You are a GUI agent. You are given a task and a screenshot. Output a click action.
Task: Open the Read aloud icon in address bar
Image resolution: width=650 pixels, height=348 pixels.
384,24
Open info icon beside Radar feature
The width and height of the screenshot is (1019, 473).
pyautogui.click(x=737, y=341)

....

[Work item]:
Nothing but the lines from the one containing "Task: Open the Read aloud icon in address bar" through the end of the entries belongs in the answer; repeat them exactly.

[Output for this task]:
Task: Open the Read aloud icon in address bar
Image resolution: width=650 pixels, height=348 pixels.
384,24
Open info icon beside Radar feature
The width and height of the screenshot is (1019, 473).
pyautogui.click(x=737, y=341)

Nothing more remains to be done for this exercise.